The Reformation that impacted on the rest of Scotland scarcely touched Auchtermuchty. In 1615 the Reverend James Barker, the 2nd Reform Minister, was accused by the Synod of Gambling and was Rebuked. The Rev Mr Barker was married to a relation of the local Laird whose family financed the building of the Reformation Church, which could explain the leniency of the sentence. Other ministers in other areas might have been dismissed or fined
At one time Auchtermuchty was said to have had seven bridges across the Calsay burn seven churches and seven pubs.
The seven bridges still stand and the seven churches were; The Parish Church, The Free Church (now St Stephen's the church hall for the Parish Church), The Burgher Church - on the Burnside, the Anti-Burgher Church, The Relief Church, the Episcopal Church (who met in Forresters Hall - now a private house below the church hall in Croft) and the Gospel Hall - now a private house at the top of Kilnheuch.
There were a number of independently minded clerics in Auchtermcuhty. One of these was John Glass, son of Rev Alexander Glass of the Separation Church. John Glass founded the breakaway sect of the Glassites who met in the open air in what is now know at Glassarts Glen to the north of the town on the Newburgh Road. From here John Glass went to Dundee and founded the Sandeman Church in 1727, whose parishioners served soup after services, giving the Sandeman Church the nickname of the Kail Kirk after the cabbage soup so often served.

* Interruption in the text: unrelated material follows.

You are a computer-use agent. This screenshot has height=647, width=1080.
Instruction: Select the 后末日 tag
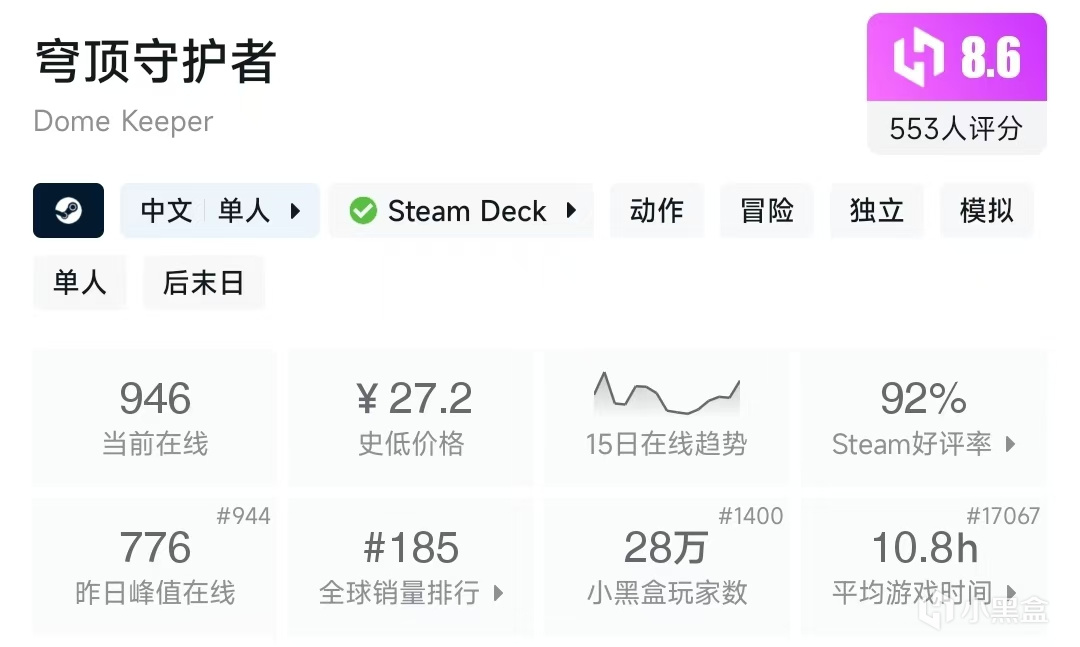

In 1733, the Secession Church was founded by those who did not agree with the way the Parish church was being run at the time. They met at Abernethy.
In 1750, some people formed themselves into the Spirit Group who would have nothing to do with local Government.
Auchtermuchty Heritors - all those who had fireplaces in their houses - objected, being keen on local government, and formed the Burgher Church, which was built on the Burnside next to what is now the Bank of Scotland.
In 1786, the Anti-Burgher Church was built and is now used by Auchtermuchty School as a Gym Hall.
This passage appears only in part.